Please copy the records below word for word, keeping every line unchanged and in its original order.
───── Entries supplied
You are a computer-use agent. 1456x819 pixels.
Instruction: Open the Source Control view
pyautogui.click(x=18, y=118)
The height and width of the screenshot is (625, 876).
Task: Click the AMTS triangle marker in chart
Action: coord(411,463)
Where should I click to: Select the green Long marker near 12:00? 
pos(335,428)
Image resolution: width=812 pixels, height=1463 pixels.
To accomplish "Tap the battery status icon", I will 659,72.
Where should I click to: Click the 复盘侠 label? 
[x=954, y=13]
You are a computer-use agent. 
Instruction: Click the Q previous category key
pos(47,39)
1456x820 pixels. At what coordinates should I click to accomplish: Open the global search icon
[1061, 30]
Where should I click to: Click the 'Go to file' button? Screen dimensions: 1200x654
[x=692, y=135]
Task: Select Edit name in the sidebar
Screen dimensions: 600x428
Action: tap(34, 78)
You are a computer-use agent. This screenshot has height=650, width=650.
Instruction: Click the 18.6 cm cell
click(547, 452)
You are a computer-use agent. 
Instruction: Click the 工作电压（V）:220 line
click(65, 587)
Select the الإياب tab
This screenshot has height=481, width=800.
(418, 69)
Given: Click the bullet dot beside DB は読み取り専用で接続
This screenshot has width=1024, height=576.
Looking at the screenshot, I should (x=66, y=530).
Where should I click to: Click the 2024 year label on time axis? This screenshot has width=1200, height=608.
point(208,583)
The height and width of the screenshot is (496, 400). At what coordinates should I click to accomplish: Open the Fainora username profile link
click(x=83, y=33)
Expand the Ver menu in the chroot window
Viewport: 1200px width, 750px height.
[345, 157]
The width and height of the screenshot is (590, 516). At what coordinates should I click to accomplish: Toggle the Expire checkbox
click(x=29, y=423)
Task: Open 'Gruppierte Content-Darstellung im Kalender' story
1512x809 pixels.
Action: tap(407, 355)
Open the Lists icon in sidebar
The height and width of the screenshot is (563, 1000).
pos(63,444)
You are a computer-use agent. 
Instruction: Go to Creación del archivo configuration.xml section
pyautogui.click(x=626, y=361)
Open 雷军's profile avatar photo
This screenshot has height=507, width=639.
──────────
● Written answer:
You are a computer-use agent. 1456x819 pixels.
Instruction: Open the Source Control view
pyautogui.click(x=18, y=118)
The height and width of the screenshot is (625, 876).
Task: Click the AMTS triangle marker in chart
Action: coord(411,463)
Where should I click to: Select the green Long marker near 12:00? 
pos(335,428)
Image resolution: width=812 pixels, height=1463 pixels.
To accomplish "Tap the battery status icon", I will 659,72.
Where should I click to: Click the 复盘侠 label? 
[x=954, y=13]
You are a computer-use agent. 
Instruction: Click the Q previous category key
pos(47,39)
1456x820 pixels. At what coordinates should I click to accomplish: Open the global search icon
[1061, 30]
Where should I click to: Click the 'Go to file' button? Screen dimensions: 1200x654
[x=692, y=135]
Task: Select Edit name in the sidebar
Screen dimensions: 600x428
Action: tap(34, 78)
You are a computer-use agent. This screenshot has height=650, width=650.
Instruction: Click the 18.6 cm cell
click(547, 452)
You are a computer-use agent. 
Instruction: Click the 工作电压（V）:220 line
click(65, 587)
Select the الإياب tab
This screenshot has height=481, width=800.
(418, 69)
Given: Click the bullet dot beside DB は読み取り専用で接続
This screenshot has width=1024, height=576.
Looking at the screenshot, I should (x=66, y=530).
Where should I click to: Click the 2024 year label on time axis? This screenshot has width=1200, height=608.
point(208,583)
The height and width of the screenshot is (496, 400). At what coordinates should I click to accomplish: Open the Fainora username profile link
click(x=83, y=33)
Expand the Ver menu in the chroot window
Viewport: 1200px width, 750px height.
[345, 157]
The width and height of the screenshot is (590, 516). At what coordinates should I click to accomplish: Toggle the Expire checkbox
click(x=29, y=423)
Task: Open 'Gruppierte Content-Darstellung im Kalender' story
1512x809 pixels.
Action: tap(407, 355)
Open the Lists icon in sidebar
The height and width of the screenshot is (563, 1000).
pos(63,444)
You are a computer-use agent. 
Instruction: Go to Creación del archivo configuration.xml section
pyautogui.click(x=626, y=361)
Open 雷军's profile avatar photo
This screenshot has height=507, width=639.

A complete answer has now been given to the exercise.